Substitute Teacher's Students Include the Siblings of a Man She Shot in a Drug Deal

On July 24, Khadijah Griffis, 25, allegedly shot and killed Mykal Prime, 19, after he attacked her while she was selling him marijuana, according to police. This month, she appeared in a math class as a substitute teacher — among her students were Prime's younger twin siblings.

According to police in Nashville, Tennessee, Griffis met Prime outside a Marathon market and gas station to sell him marijuana. Griffis reportedly told police that Prime got into the front seat of her car, which had been parked at the gas pumps. She said Prime then pulled a pistol on her, pistol-whipped her and tried to rob her. After a struggle, Griffis shoved Prime out of her car, pulled out her own gun and shot him once. She has not been charged in Prime's death, though there is an ongoing investigation into the incident.

TASKS TO PERFORM:
• 1. Answer the following from the article on the substitute teacher, giving one line per answer.
(a) What age is given for Mykal Prime?
(b) At what kind of location did Griffis meet Prime?
(c) How many times did Griffis shoot Prime?
• 2. Quote the passage of the article on the substitute teacher from "On July 24, Khadijah" to "into the incident.".

GIVEN DATA:
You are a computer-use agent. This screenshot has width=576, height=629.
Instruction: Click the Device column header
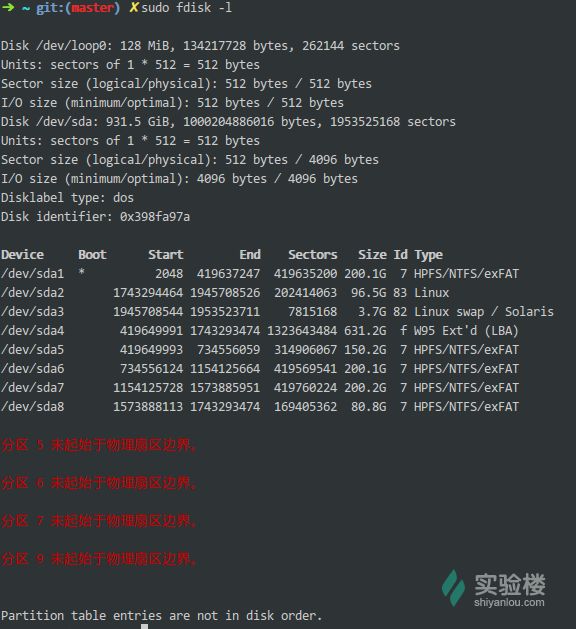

OUTPUTS BY TASK:
• 1.
(a) 19
(b) Outside a Marathon market and gas station
(c) Once

• 2.
On July 24, Khadijah Griffis, 25, allegedly shot and killed Mykal Prime, 19, after he attacked her while she was selling him marijuana, according to police. This month, she appeared in a math class as a substitute teacher — among her students were Prime's younger twin siblings.

According to police in Nashville, Tennessee, Griffis met Prime outside a Marathon market and gas station to sell him marijuana. Griffis reportedly told police that Prime got into the front seat of her car, which had been parked at the gas pumps. She said Prime then pulled a pistol on her, pistol-whipped her and tried to rob her. After a struggle, Griffis shoved Prime out of her car, pulled out her own gun and shot him once. She has not been charged in Prime's death, though there is an ongoing investigation into the incident.